Prep Time: | 30 mins |
Cook Time: | 35 mins |
Total Time: | 1 hr 5 mins |
Servings: | 8 |
Yield: | 1 9-inch pie |
Ingredients
- 1 recipe pastry for a 9 inch single crust pie
- ½ cup white sugar
- 2 tablespoons all-purpose flour
- ½ cup molasses
- 1 egg
- 1 cup water
- 3 tablespoons fresh lemon juice
- 1 tablespoon lemon zest
- ⅔ cup white sugar
- ¼ cup butter, room temperature
- 1 egg, beaten
- 1 ¼ cups all-purpose flour
- ½ teaspoon baking soda
- ½ cup buttermilk
Instructions
- Preheat the oven to 375 degrees F (190 degrees C).
- Combine 1/2 cup sugar with 2 tablespoons flour and mix well. Stir in molasses, egg, 1 cup water, lemon juice, and lemon zest. Mix thoroughly and pour into unbaked pie shell.

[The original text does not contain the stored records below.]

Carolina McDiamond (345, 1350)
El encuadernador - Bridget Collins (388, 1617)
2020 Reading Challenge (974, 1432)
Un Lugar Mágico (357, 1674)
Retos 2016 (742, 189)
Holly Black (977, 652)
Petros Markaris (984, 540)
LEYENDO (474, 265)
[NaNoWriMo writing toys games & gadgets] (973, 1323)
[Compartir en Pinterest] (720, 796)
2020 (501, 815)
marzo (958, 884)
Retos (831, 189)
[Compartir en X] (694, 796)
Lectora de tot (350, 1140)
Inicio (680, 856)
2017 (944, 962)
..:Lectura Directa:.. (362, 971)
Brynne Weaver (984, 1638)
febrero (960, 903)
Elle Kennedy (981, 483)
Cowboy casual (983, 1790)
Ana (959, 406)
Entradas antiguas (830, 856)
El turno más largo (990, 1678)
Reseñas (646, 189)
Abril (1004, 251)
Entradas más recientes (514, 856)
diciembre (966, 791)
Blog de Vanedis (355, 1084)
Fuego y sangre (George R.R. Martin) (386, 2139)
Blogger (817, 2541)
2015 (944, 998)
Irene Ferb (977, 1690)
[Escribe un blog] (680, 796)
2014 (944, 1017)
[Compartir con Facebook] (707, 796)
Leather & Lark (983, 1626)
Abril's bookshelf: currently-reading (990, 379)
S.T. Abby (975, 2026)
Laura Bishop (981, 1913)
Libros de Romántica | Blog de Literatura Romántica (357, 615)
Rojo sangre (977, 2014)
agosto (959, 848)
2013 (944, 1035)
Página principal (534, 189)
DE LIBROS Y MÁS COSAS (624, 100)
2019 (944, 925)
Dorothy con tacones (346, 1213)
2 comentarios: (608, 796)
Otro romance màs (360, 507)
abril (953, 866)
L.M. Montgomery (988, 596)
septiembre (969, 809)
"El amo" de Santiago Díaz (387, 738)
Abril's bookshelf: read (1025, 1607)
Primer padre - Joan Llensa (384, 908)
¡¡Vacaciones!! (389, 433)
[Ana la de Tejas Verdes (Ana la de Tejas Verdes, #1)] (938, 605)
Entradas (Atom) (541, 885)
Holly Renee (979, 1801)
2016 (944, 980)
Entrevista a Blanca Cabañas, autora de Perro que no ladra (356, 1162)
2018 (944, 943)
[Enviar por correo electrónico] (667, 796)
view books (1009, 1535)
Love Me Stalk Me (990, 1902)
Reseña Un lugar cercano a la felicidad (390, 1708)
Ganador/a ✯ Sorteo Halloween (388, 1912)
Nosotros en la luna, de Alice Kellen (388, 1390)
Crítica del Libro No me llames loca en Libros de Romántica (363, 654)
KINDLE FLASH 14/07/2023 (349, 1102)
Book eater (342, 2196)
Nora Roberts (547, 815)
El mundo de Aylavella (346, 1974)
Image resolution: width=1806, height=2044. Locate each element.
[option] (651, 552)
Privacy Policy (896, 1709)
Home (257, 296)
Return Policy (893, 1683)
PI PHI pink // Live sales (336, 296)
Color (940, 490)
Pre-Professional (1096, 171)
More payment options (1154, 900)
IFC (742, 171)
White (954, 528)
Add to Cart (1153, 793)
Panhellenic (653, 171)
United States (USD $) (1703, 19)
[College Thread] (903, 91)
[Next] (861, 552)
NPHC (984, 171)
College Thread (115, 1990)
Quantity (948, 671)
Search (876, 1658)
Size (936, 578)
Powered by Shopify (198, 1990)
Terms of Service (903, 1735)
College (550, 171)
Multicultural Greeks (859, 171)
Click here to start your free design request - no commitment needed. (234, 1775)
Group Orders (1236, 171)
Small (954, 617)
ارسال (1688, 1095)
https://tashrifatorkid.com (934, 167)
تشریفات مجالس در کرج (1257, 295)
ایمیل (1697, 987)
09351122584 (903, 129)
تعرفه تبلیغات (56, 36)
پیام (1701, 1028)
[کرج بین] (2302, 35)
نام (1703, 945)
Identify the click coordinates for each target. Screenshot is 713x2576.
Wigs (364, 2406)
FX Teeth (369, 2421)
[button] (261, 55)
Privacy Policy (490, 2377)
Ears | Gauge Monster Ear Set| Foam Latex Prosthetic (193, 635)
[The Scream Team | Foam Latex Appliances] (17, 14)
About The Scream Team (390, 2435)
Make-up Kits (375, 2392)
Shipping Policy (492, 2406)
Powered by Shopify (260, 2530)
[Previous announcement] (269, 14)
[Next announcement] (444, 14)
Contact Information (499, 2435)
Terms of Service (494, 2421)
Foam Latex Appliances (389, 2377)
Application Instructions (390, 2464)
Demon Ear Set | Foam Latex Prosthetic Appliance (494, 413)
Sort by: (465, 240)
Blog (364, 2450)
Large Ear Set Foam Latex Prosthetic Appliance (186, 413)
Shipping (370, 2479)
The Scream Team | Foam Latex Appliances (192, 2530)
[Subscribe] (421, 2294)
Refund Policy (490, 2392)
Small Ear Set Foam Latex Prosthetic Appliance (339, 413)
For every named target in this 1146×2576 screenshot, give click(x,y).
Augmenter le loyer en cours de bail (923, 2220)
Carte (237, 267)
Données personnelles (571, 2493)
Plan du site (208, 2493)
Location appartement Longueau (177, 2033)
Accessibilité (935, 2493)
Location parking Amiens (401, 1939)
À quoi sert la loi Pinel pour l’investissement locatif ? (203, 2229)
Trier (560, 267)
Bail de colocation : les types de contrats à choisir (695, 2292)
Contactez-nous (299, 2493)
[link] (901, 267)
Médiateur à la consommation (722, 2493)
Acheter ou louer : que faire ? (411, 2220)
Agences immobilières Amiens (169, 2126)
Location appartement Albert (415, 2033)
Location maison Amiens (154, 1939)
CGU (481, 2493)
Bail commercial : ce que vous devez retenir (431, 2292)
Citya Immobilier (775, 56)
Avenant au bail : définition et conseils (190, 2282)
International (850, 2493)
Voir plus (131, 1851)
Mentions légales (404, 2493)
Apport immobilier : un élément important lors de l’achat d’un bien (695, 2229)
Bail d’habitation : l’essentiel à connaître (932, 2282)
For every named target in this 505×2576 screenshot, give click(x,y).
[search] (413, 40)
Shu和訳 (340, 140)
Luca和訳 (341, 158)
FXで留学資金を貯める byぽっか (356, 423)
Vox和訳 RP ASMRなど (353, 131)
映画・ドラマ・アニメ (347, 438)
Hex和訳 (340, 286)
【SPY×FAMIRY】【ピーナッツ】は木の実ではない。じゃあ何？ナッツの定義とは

- Cream butter with remaining 2/3 cup white sugar until light and fluffy. Add beaten egg. Sift 1 1/4 cups flour and baking soda together, then add to creamed mixture with buttermilk. Spread over the top of mixture in pie shell.
- Bake in the preheated oven until filling is set, 35 to 40 minutes.
- If you don’t have buttermilk, you can make sour milk. Combine 1/2 cup milk with 1 1/2 teaspoons of lemon juice or vinegar. Stir, and set aside for about 5 minutes.
Nutrition Facts
Calories | 441 kcal |
Carbohydrate | 73 g |
Cholesterol | 62 mg |
Dietary Fiber | 2 g |
Protein | 6 g |
Saturated Fat | 6 g |
Sodium | 279 mg |
Sugars | 42 g |
Fat | 15 g |
Unsaturated Fat | 0 g |
Reviews
The flavor was great, but the center was too runny. Next time, I would reduce bottom water and add more flour to thicken
I made this once before using molasses only to be told by my very Pennsylvania Dutch mother-in-law that it wasn’t right. After some discussion of the recipe, I learned that what she and everyone called molasses was really King Syrup. So tried it again and it was perfect! Moral of this review….do not use actual molasses.
This is a wonderful one pie recipe. My Pennsylvania Dutch grandmothers recipe makes 4 pies. This recipe is spot on…..it’s a very old fashioned pie. Folks used what they had and in the depression ingredients werent easy to get. You either like this mild flavored pie or you don’t! I for one happened to love it because it brings back memories of my childhood favorites made by some wonderful cooks. I also added the picture.
This was similar to a recipe I have, but mine called for 1/2 C. light corn syrup instead of molasses and only used 1/2 C. water and 1/3 C. sugar and 1Tbsp lemon juice for the bottom layer.
Could it be possible that the “bottom” portion of this recipe calls for too much water? A cup seems way too much and the bottom is watery. Help!
I’m not a fan of molasses, so I didn’t care much for the taste. I made this pie for my grandparents, who also have a Pennsylvania Dutch background. They loved it, and asked me to make it for them again soon.